Which led to a host of problems alongside it.

Drug addiction. Sure, cannabis is fine, and in California, weed is legal for anyone over 21… but it’s still illegal in Indiana, where even possession of a tiny roach will lead to ten years in New Castle… but Muncie is the meth capital of Indiana… which I (almost want to say “accidentally” but it’s not an accident) got addicted to; and Atascadero is the meth center of San Luis Obispo County, California. That shit basically took control over my life, replacing all my interests with the pursuit of using that stuff and obtaining more. I’ve been off of it for two days… I know that’s not a long time… but small steps… 😉

But the thing is, when someone basically uses you to use drugs, you are not their friend. They will drain you financially, mentally and physically.

I look way too thin! This girl needs to eat!

But I’ll be blogging as much as I can throughout my trip, as long as the on-bus WiFi is good, I have a good 4G LTE signal (except Utah… Mormon Country… but again, that’s another show…) or when I am at a Greyhound terminal on a layover/rest break and using the AT&T (Yes, that does match my initials, Alexandra Tiffany Tilbrook…) WiFi…

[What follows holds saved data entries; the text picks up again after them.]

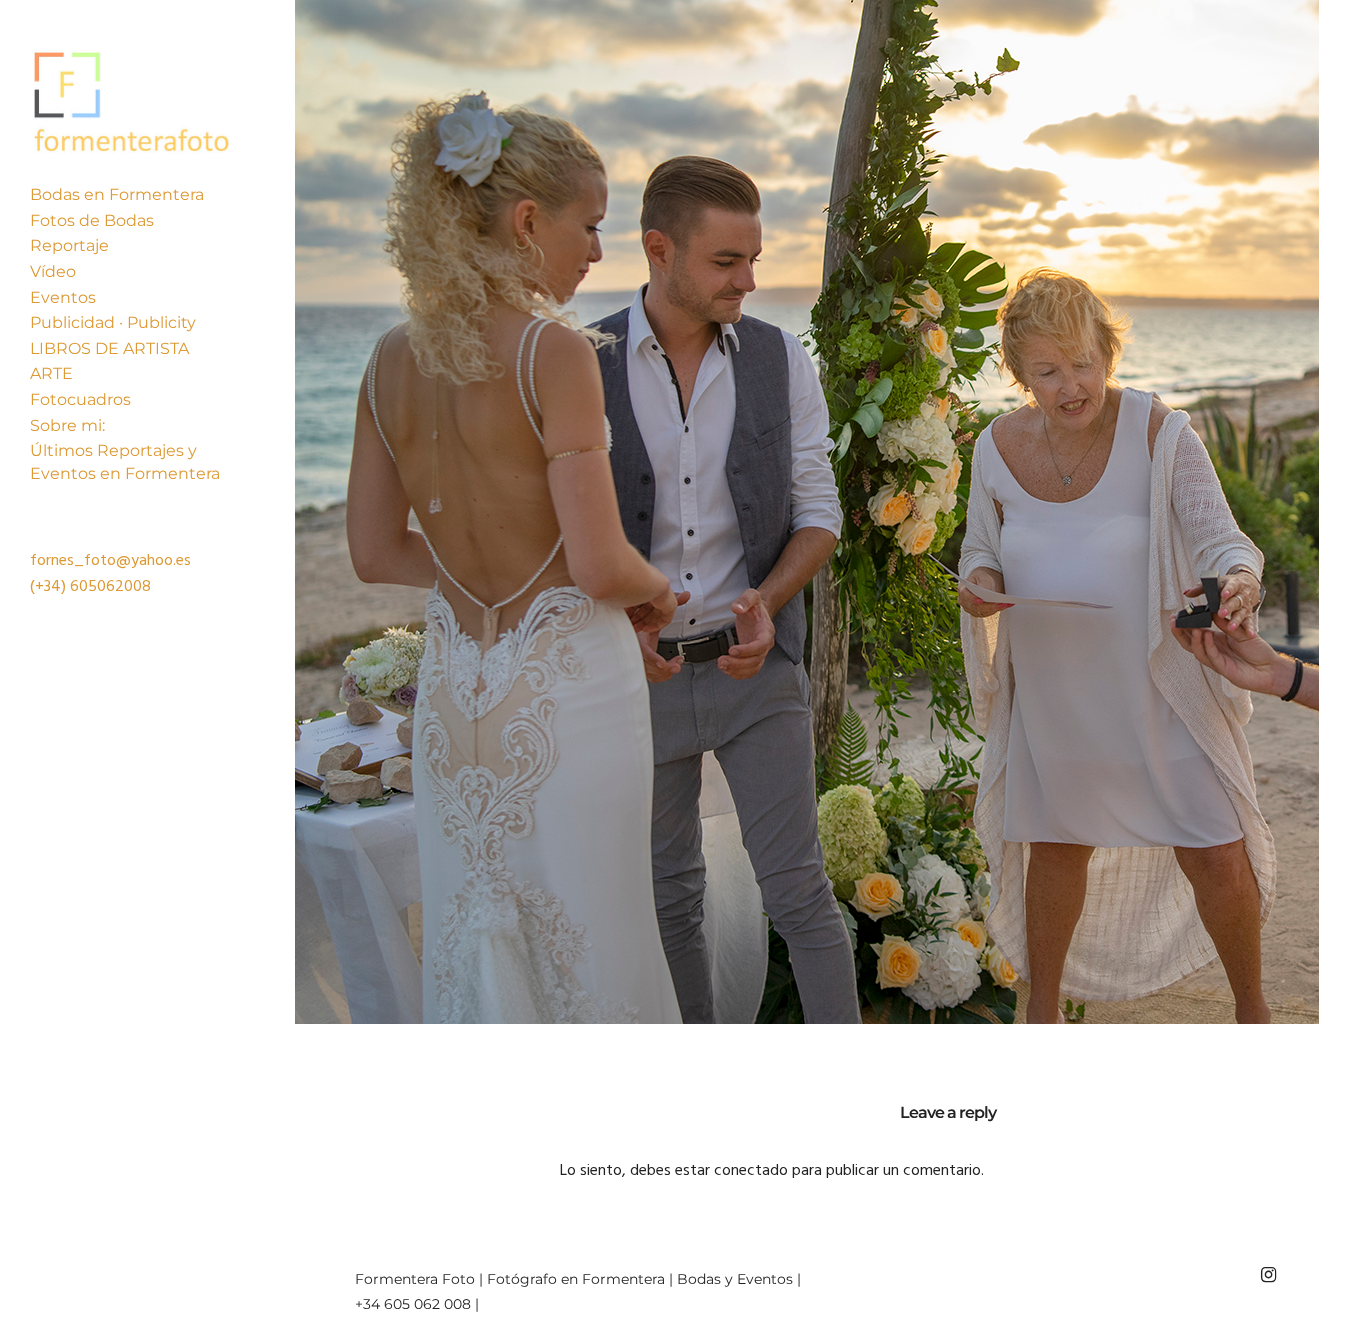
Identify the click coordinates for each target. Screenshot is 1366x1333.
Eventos (63, 297)
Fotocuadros (80, 399)
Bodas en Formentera (117, 194)
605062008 (110, 587)
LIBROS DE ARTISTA (109, 348)
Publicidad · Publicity (113, 322)
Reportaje (69, 245)
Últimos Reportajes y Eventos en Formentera (125, 461)
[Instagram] (1268, 1275)
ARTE (51, 373)
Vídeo (53, 271)
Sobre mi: (67, 425)
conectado (751, 1171)
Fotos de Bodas (92, 220)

Peace, love and Pizza King cravings 4ever,

Alexa Tilbrook

HTTP/1.1 200 OK — Welcome!

Well… here it is. New blog. New town. New everything.

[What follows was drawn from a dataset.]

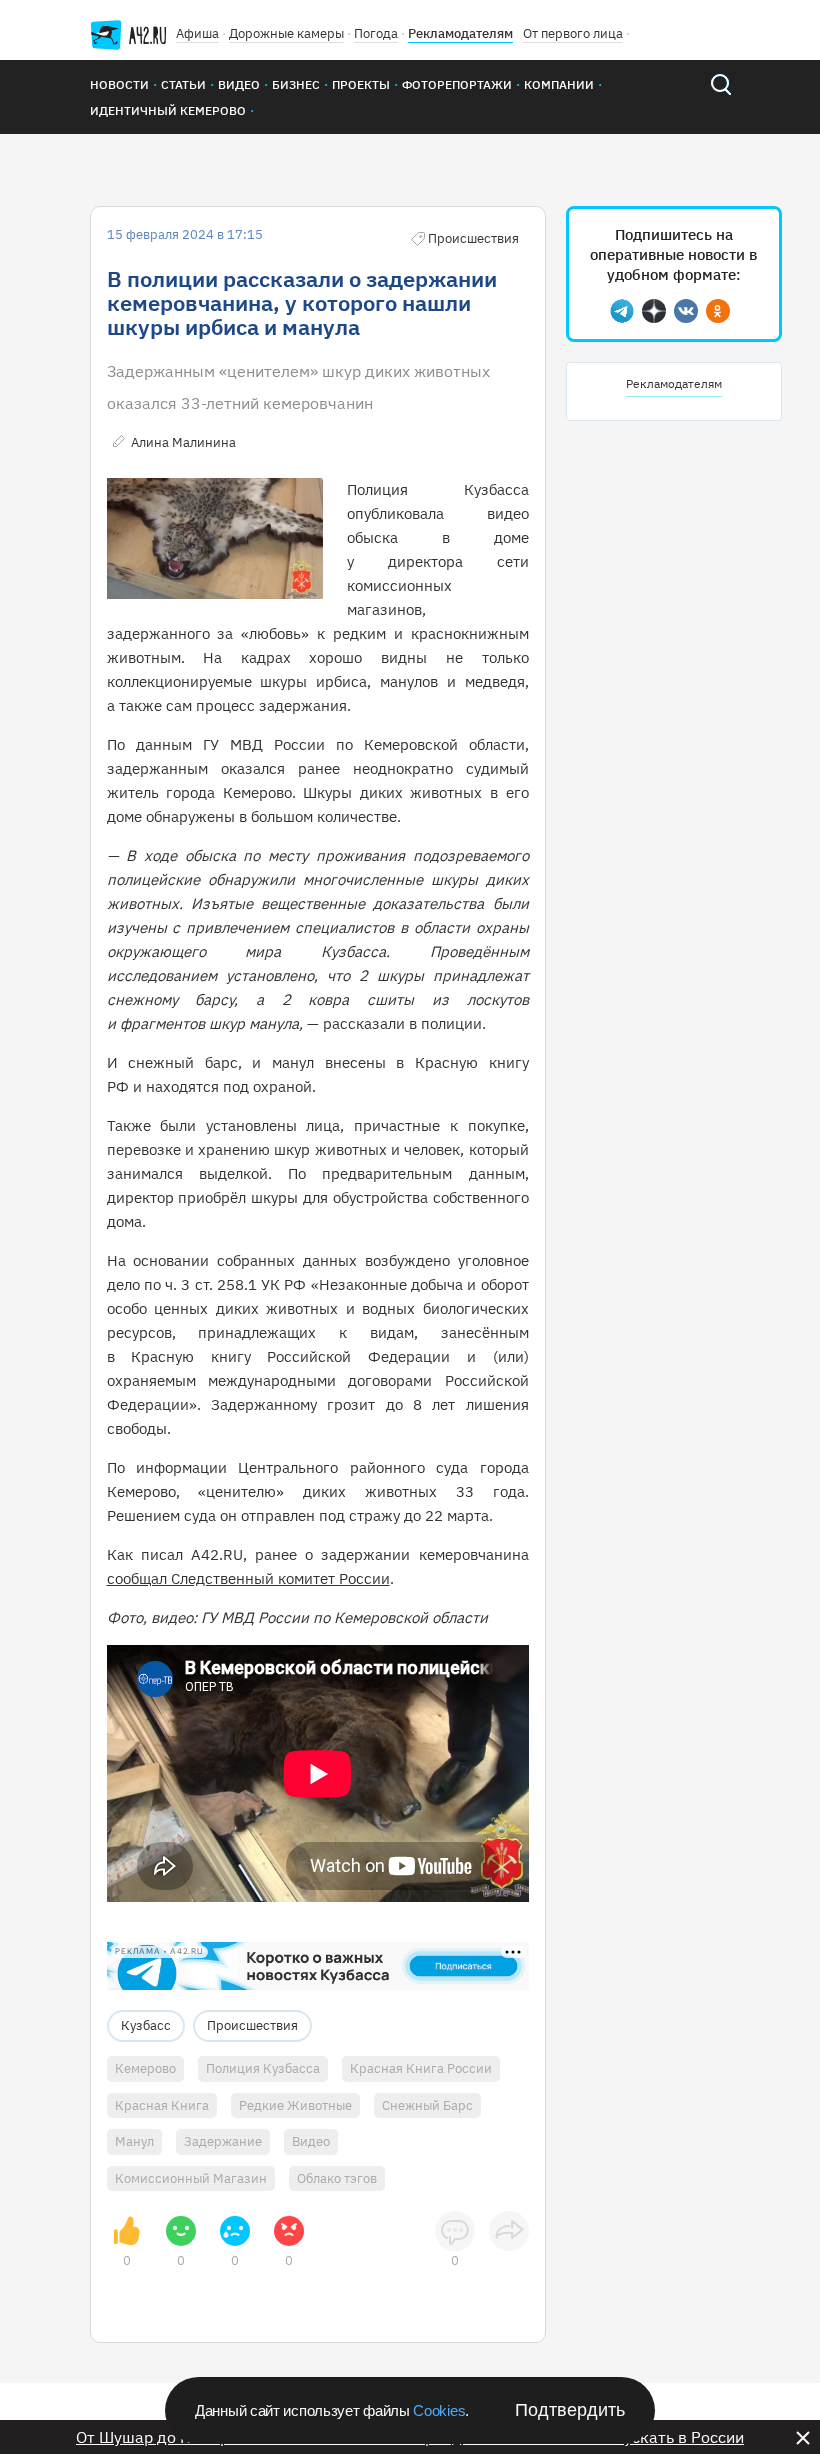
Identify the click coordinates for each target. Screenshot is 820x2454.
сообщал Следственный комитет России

We will be launching our Ubuntu re-spin, Ball State Ubuntu 16.04.1-2016.10.20 “Jessi” pretty soon… keep an eye out for updates and download links.

Why Ball State and not Cal Poly San Luis Obispo for the distribution? Well… it’s simple. Your author is a Ball State alumnus.


This is to pay homage to the college in Muncie, Indiana, that I attended.

And… Jessi is the girl whom I love… Enough said.